Finally, there is also an argument, at least when HTTP (web) traffic is involved, that the www not be deprecated, and that the naked domain should instead be redirected, at the HTTP layer, to the full hostname. This simplifies some issues; for example, you now have only one website, rather than two. You no longer have to be concerned with the fact that HTTP cookies with and without the “www” are different. And some CDNs may not be able to handle website failover to another server if the naked domain is reached via an A record. But none of these are DNS issues.

7.8.3   Other DNS Records

Besides address lookups, DNS also supports a few other kinds of searches. The best known is probably reverse DNS, which takes an IP address and returns a name. This is slightly complicated by the fact that one IP address may be associated with multiple DNS names. What DNS does in this case is to return the canonical name, or CNAME; a given address can have only one CNAME.
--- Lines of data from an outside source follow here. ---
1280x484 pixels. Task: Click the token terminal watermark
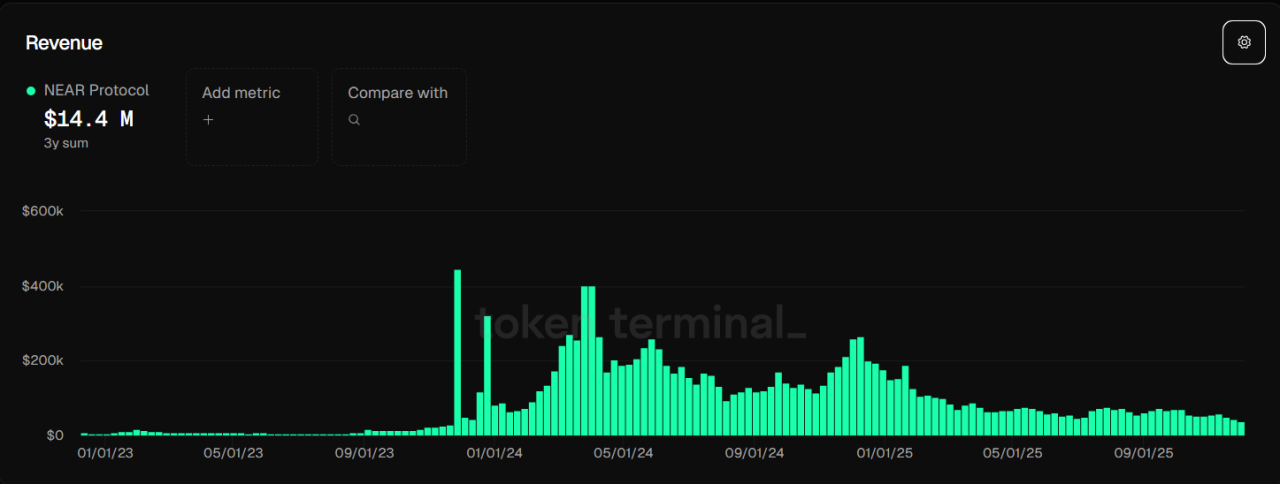pos(640,323)
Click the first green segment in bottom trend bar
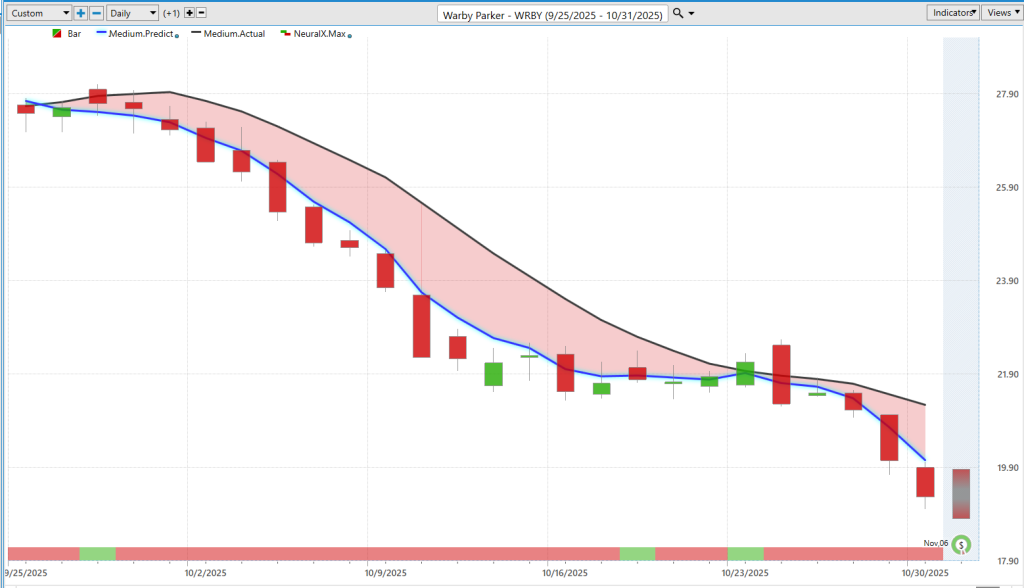Screen dimensions: 1024x588 point(97,554)
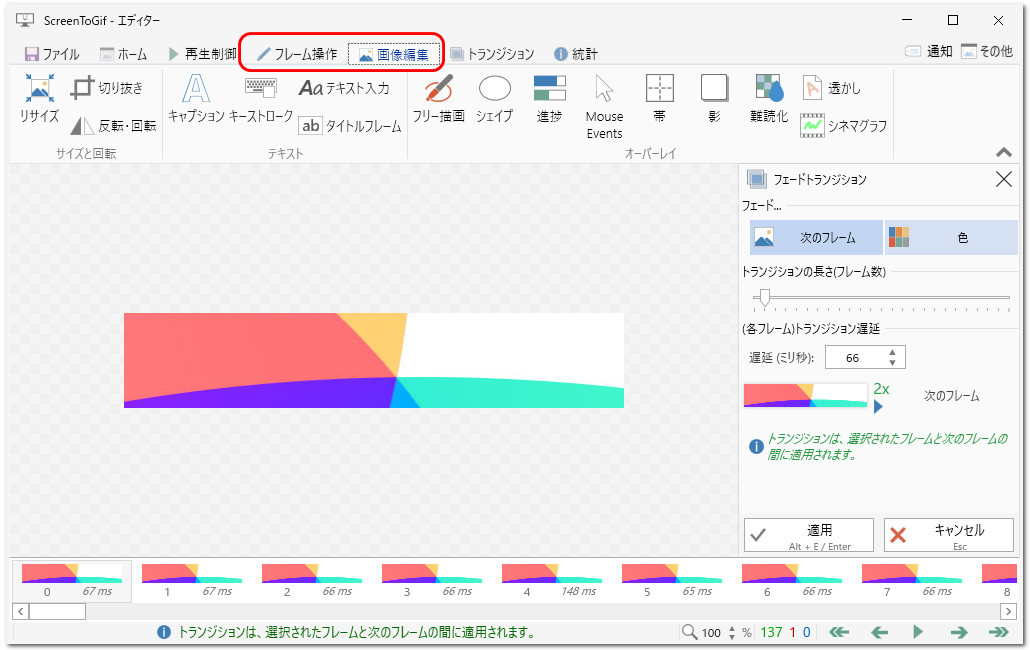Screen dimensions: 1030x650
Task: Open the 切り抜き (Crop) tool
Action: (107, 88)
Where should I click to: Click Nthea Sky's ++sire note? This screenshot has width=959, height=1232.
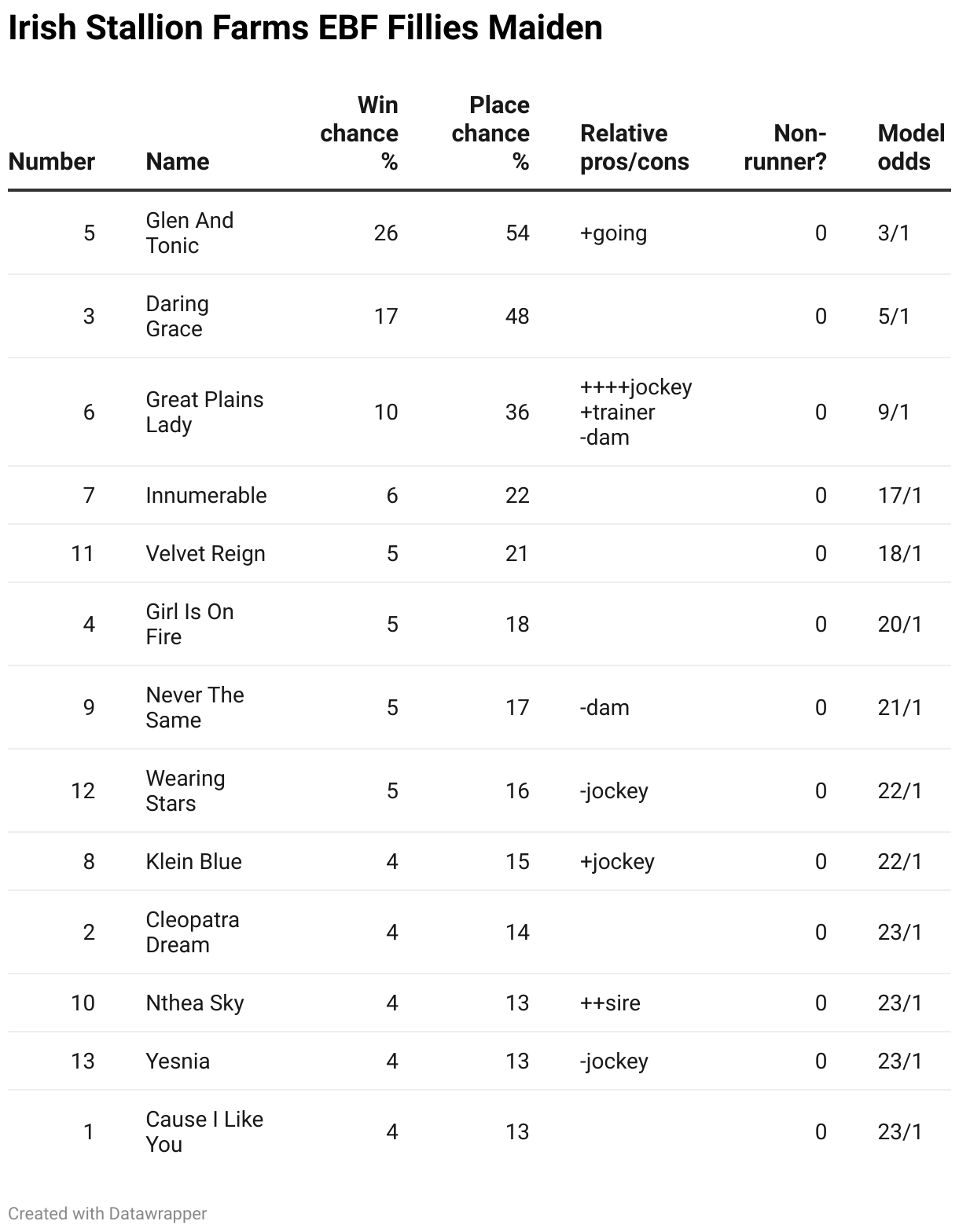click(x=610, y=1003)

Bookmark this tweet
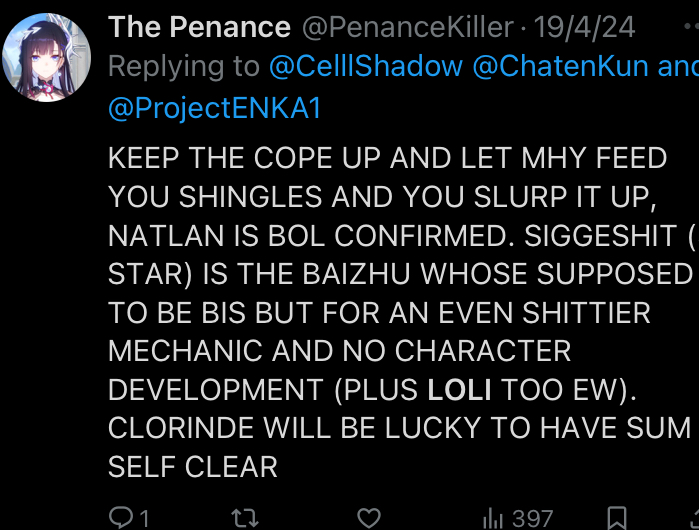click(x=617, y=517)
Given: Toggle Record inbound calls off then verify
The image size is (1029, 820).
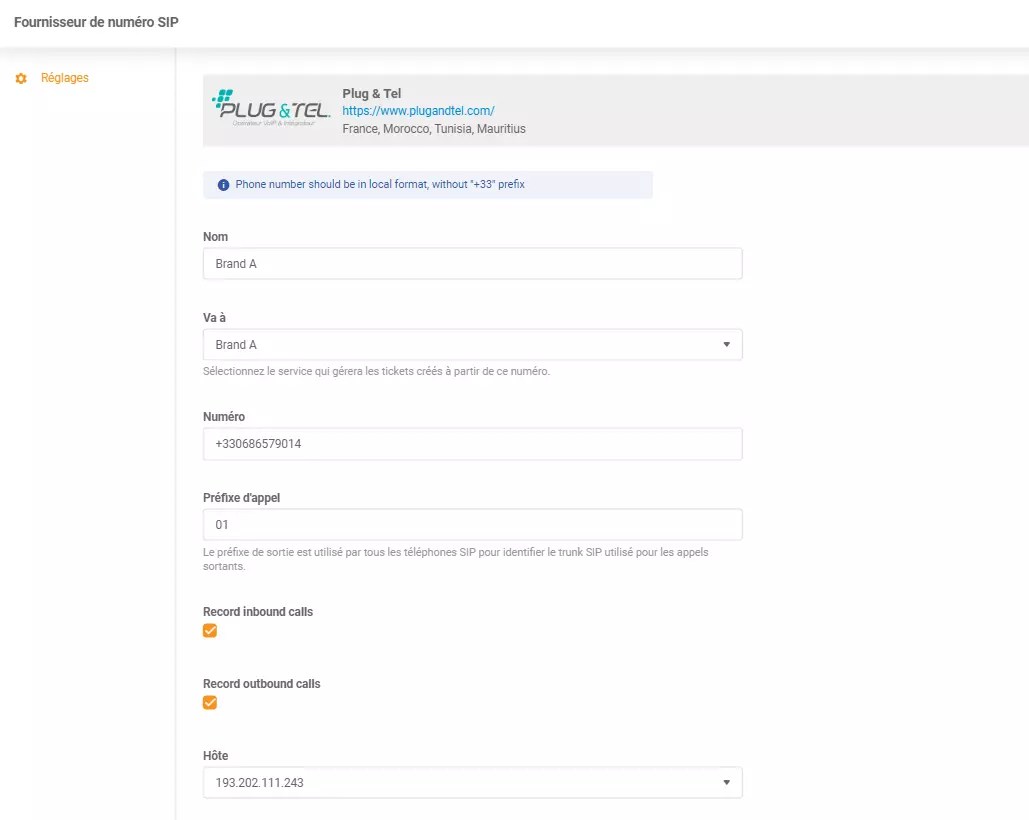Looking at the screenshot, I should click(210, 630).
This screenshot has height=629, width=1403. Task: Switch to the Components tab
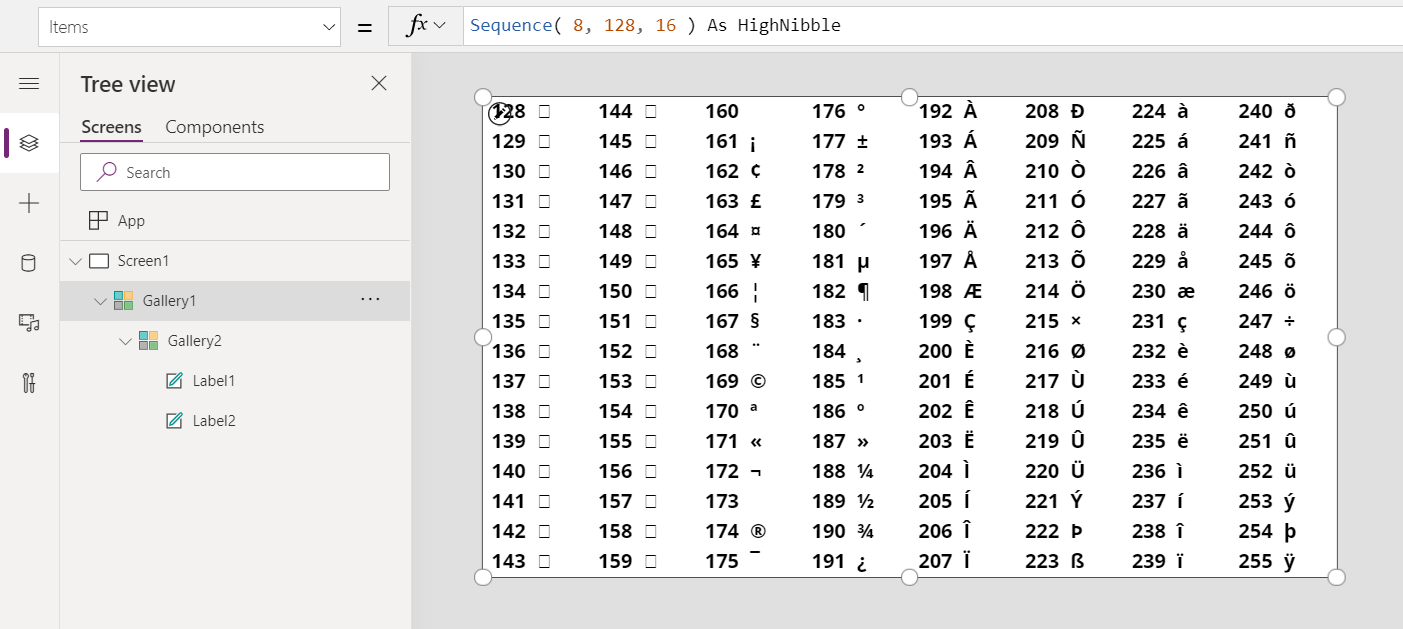[x=214, y=127]
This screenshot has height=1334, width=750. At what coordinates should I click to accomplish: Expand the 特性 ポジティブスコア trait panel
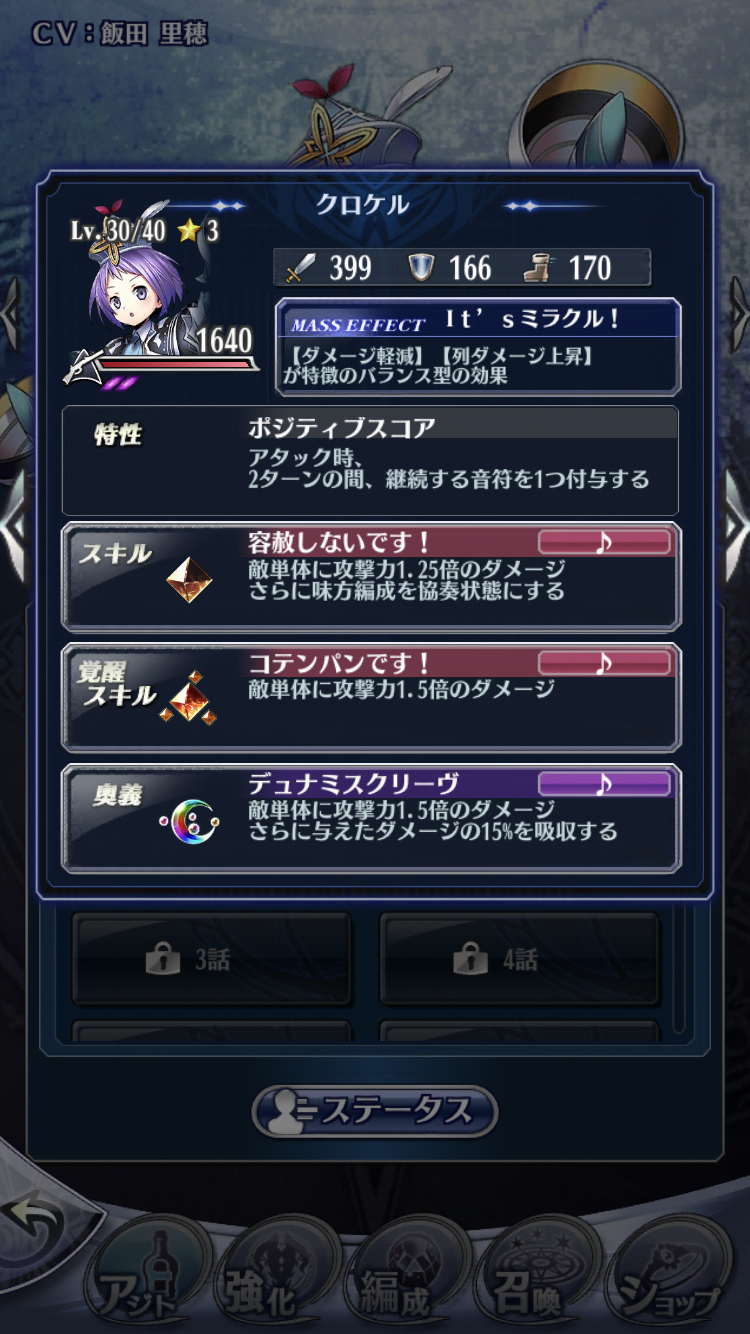pos(370,459)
Given an IPv4 address, say 147.126.1.230, the idea is to reverse it and append to it the suffix in-addr.arpa.

230.1.126.147.in-addr.arpa

There is a DNS name hierarchy for names of this form, with zones and authoritative servers. If all this has been configured – which it often is not, especially for user workstations – a request for the PTR record corresponding to the above should return a DNS hostname. In the case above, the name luc.edu is returned (at least as of 2018).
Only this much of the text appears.